Le porte-parole des talibans a donné une réponse évasive. D'une part, il a rejeté la présence militaire de quiconque, mais d'autre part, il n'a ni confirmé ni nié l'éventuelle participation future de la Turquie à la sécurisation de divers sites en Afghanistan. La présence militaire peut être différente de la mise en œuvre de mesures de sécurité, y compris celles dans lesquelles les talibans eux-mêmes ont un intérêt. Puisque, théoriquement, les Talibans peuvent faire appel à des forces extérieures pour n'importe quelle tâche.

Mais la position américaine sur le retrait et la poursuite de la coopération avec les autorités afghanes officielles donne une image plus claire.

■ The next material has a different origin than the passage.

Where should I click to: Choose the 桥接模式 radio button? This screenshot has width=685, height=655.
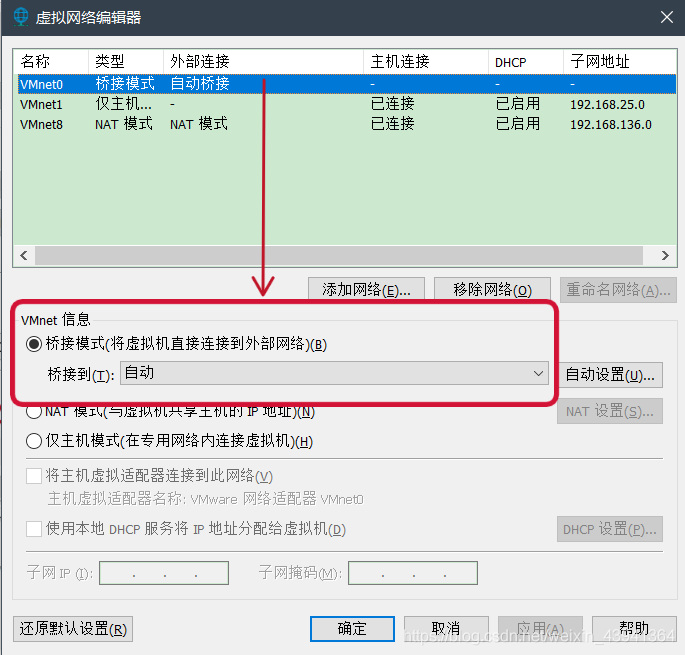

Lors d'une conférence de presse du 2 juillet 2021, le porte-parole du Pentagone, John Kirby, a déclaré :

"Dans le cadre de notre processus de retrait en cours, le secrétaire à la défense a approuvé un plan visant à transférer le commandement de notre mission en Afghanistan du général Scott Miller au général Frank McKenzie. Ce transfert devrait prendre effet à la fin de ce mois.

Le général McKenzie conservera toute son autorité en tant que commandant des forces américaines en Afghanistan. Il continuera d'exercer son autorité pour mener toute opération antiterroriste nécessaire à la protection du territoire national contre les menaces émanant de l'Afghanistan.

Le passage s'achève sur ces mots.